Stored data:
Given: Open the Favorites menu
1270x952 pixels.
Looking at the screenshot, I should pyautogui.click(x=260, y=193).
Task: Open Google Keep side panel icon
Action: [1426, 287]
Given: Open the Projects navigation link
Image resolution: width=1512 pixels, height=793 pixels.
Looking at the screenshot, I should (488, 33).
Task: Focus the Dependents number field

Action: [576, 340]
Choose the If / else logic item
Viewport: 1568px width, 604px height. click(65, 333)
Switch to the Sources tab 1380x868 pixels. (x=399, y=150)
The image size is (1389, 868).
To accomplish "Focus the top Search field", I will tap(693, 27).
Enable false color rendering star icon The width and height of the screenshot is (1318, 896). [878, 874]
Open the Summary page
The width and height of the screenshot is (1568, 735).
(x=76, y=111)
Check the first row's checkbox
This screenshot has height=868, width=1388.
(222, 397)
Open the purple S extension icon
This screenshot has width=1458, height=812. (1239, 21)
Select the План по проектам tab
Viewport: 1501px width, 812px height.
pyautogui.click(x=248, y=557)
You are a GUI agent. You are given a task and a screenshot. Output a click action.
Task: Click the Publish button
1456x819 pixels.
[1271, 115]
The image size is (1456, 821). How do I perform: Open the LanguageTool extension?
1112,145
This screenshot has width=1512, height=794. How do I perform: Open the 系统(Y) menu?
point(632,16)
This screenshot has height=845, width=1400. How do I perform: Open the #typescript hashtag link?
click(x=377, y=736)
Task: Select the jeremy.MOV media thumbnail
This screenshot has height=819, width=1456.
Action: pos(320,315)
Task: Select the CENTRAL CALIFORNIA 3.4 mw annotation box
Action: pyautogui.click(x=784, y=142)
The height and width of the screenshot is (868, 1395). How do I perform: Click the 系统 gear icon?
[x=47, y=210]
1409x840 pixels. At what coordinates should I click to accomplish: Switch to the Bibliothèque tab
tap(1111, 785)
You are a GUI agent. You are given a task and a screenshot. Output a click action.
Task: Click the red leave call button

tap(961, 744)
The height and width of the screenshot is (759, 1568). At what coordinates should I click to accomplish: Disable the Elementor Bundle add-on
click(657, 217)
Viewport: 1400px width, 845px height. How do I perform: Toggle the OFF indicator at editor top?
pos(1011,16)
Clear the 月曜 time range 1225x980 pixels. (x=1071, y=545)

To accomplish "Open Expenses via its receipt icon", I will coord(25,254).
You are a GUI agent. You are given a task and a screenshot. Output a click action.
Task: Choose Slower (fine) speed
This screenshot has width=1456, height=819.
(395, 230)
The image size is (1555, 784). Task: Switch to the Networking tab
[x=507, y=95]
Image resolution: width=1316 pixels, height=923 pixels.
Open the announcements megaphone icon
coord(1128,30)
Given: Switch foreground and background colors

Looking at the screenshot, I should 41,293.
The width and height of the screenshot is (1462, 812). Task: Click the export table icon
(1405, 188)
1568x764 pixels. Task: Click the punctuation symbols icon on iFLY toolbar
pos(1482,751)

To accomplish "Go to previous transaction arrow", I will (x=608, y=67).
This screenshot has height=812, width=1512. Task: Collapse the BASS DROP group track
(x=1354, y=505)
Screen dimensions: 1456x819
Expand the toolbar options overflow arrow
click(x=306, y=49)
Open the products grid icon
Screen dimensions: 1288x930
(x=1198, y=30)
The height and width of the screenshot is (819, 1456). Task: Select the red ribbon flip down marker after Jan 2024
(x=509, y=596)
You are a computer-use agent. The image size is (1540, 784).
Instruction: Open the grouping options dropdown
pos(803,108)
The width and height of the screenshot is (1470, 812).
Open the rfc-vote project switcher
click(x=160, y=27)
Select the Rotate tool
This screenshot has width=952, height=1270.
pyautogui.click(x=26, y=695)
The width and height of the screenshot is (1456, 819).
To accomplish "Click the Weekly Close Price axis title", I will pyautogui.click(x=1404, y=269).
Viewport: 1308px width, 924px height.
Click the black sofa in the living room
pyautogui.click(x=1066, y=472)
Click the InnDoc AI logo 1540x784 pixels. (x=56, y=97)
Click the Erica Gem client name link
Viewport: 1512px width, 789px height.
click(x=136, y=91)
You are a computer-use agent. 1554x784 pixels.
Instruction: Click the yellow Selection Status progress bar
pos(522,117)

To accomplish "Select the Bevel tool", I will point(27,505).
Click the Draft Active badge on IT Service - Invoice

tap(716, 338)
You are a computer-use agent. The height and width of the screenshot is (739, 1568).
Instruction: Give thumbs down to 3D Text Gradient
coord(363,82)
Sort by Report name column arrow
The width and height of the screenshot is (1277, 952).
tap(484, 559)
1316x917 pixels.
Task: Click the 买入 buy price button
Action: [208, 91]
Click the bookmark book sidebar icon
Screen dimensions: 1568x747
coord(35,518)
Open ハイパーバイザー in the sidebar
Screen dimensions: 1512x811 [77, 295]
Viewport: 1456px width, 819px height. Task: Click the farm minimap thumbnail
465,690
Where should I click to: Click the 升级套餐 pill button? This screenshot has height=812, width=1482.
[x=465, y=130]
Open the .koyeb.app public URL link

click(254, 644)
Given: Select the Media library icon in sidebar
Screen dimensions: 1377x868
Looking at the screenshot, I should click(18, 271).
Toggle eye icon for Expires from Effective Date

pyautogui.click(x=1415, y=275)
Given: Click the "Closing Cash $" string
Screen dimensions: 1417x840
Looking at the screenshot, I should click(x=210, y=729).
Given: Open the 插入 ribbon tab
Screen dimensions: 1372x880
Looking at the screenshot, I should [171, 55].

WHAT YOU ARE ASKED TO DO:
A word-for-word restatement of all the records is required.

EXERCISE ANSWER:
Given: Open the Favorites menu
1270x952 pixels.
Looking at the screenshot, I should pyautogui.click(x=260, y=193).
Task: Open Google Keep side panel icon
Action: [1426, 287]
Given: Open the Projects navigation link
Image resolution: width=1512 pixels, height=793 pixels.
Looking at the screenshot, I should (488, 33).
Task: Focus the Dependents number field

Action: [576, 340]
Choose the If / else logic item
Viewport: 1568px width, 604px height. click(65, 333)
Switch to the Sources tab 1380x868 pixels. (x=399, y=150)
The image size is (1389, 868).
To accomplish "Focus the top Search field", I will tap(693, 27).
Enable false color rendering star icon The width and height of the screenshot is (1318, 896). [878, 874]
Open the Summary page
The width and height of the screenshot is (1568, 735).
(x=76, y=111)
Check the first row's checkbox
This screenshot has height=868, width=1388.
(222, 397)
Open the purple S extension icon
This screenshot has width=1458, height=812. (1239, 21)
Select the План по проектам tab
Viewport: 1501px width, 812px height.
pyautogui.click(x=248, y=557)
You are a GUI agent. You are given a task and a screenshot. Output a click action.
Task: Click the Publish button
1456x819 pixels.
[1271, 115]
The image size is (1456, 821). How do I perform: Open the LanguageTool extension?
1112,145
This screenshot has width=1512, height=794. How do I perform: Open the 系统(Y) menu?
point(632,16)
This screenshot has height=845, width=1400. How do I perform: Open the #typescript hashtag link?
click(x=377, y=736)
Task: Select the jeremy.MOV media thumbnail
This screenshot has height=819, width=1456.
Action: pos(320,315)
Task: Select the CENTRAL CALIFORNIA 3.4 mw annotation box
Action: pyautogui.click(x=784, y=142)
The height and width of the screenshot is (868, 1395). How do I perform: Click the 系统 gear icon?
[x=47, y=210]
1409x840 pixels. At what coordinates should I click to accomplish: Switch to the Bibliothèque tab
tap(1111, 785)
You are a GUI agent. You are given a task and a screenshot. Output a click action.
Task: Click the red leave call button

tap(961, 744)
The height and width of the screenshot is (759, 1568). At what coordinates should I click to accomplish: Disable the Elementor Bundle add-on
click(657, 217)
Viewport: 1400px width, 845px height. How do I perform: Toggle the OFF indicator at editor top?
pos(1011,16)
Clear the 月曜 time range 1225x980 pixels. (x=1071, y=545)

To accomplish "Open Expenses via its receipt icon", I will coord(25,254).
You are a GUI agent. You are given a task and a screenshot. Output a click action.
Task: Choose Slower (fine) speed
This screenshot has width=1456, height=819.
(395, 230)
The image size is (1555, 784). Task: Switch to the Networking tab
[x=507, y=95]
Image resolution: width=1316 pixels, height=923 pixels.
Open the announcements megaphone icon
coord(1128,30)
Given: Switch foreground and background colors

Looking at the screenshot, I should 41,293.
The width and height of the screenshot is (1462, 812). Task: Click the export table icon
(1405, 188)
1568x764 pixels. Task: Click the punctuation symbols icon on iFLY toolbar
pos(1482,751)

To accomplish "Go to previous transaction arrow", I will (x=608, y=67).
This screenshot has height=812, width=1512. Task: Collapse the BASS DROP group track
(x=1354, y=505)
Screen dimensions: 1456x819
Expand the toolbar options overflow arrow
click(x=306, y=49)
Open the products grid icon
Screen dimensions: 1288x930
(x=1198, y=30)
The height and width of the screenshot is (819, 1456). Task: Select the red ribbon flip down marker after Jan 2024
(x=509, y=596)
You are a computer-use agent. The image size is (1540, 784).
Instruction: Open the grouping options dropdown
pos(803,108)
The width and height of the screenshot is (1470, 812).
Open the rfc-vote project switcher
click(x=160, y=27)
Select the Rotate tool
This screenshot has width=952, height=1270.
pyautogui.click(x=26, y=695)
The width and height of the screenshot is (1456, 819).
To accomplish "Click the Weekly Close Price axis title", I will pyautogui.click(x=1404, y=269).
Viewport: 1308px width, 924px height.
Click the black sofa in the living room
pyautogui.click(x=1066, y=472)
Click the InnDoc AI logo 1540x784 pixels. (x=56, y=97)
Click the Erica Gem client name link
Viewport: 1512px width, 789px height.
click(x=136, y=91)
You are a computer-use agent. 1554x784 pixels.
Instruction: Click the yellow Selection Status progress bar
pos(522,117)

To accomplish "Select the Bevel tool", I will point(27,505).
Click the Draft Active badge on IT Service - Invoice

tap(716, 338)
You are a computer-use agent. The height and width of the screenshot is (739, 1568).
Instruction: Give thumbs down to 3D Text Gradient
coord(363,82)
Sort by Report name column arrow
The width and height of the screenshot is (1277, 952).
tap(484, 559)
1316x917 pixels.
Task: Click the 买入 buy price button
Action: [208, 91]
Click the bookmark book sidebar icon
Screen dimensions: 1568x747
coord(35,518)
Open ハイパーバイザー in the sidebar
Screen dimensions: 1512x811 [77, 295]
Viewport: 1456px width, 819px height. Task: Click the farm minimap thumbnail
465,690
Where should I click to: Click the 升级套餐 pill button? This screenshot has height=812, width=1482.
[x=465, y=130]
Open the .koyeb.app public URL link

click(254, 644)
Given: Select the Media library icon in sidebar
Screen dimensions: 1377x868
Looking at the screenshot, I should click(18, 271).
Toggle eye icon for Expires from Effective Date

pyautogui.click(x=1415, y=275)
Given: Click the "Closing Cash $" string
Screen dimensions: 1417x840
Looking at the screenshot, I should click(x=210, y=729).
Given: Open the 插入 ribbon tab
Screen dimensions: 1372x880
Looking at the screenshot, I should [171, 55].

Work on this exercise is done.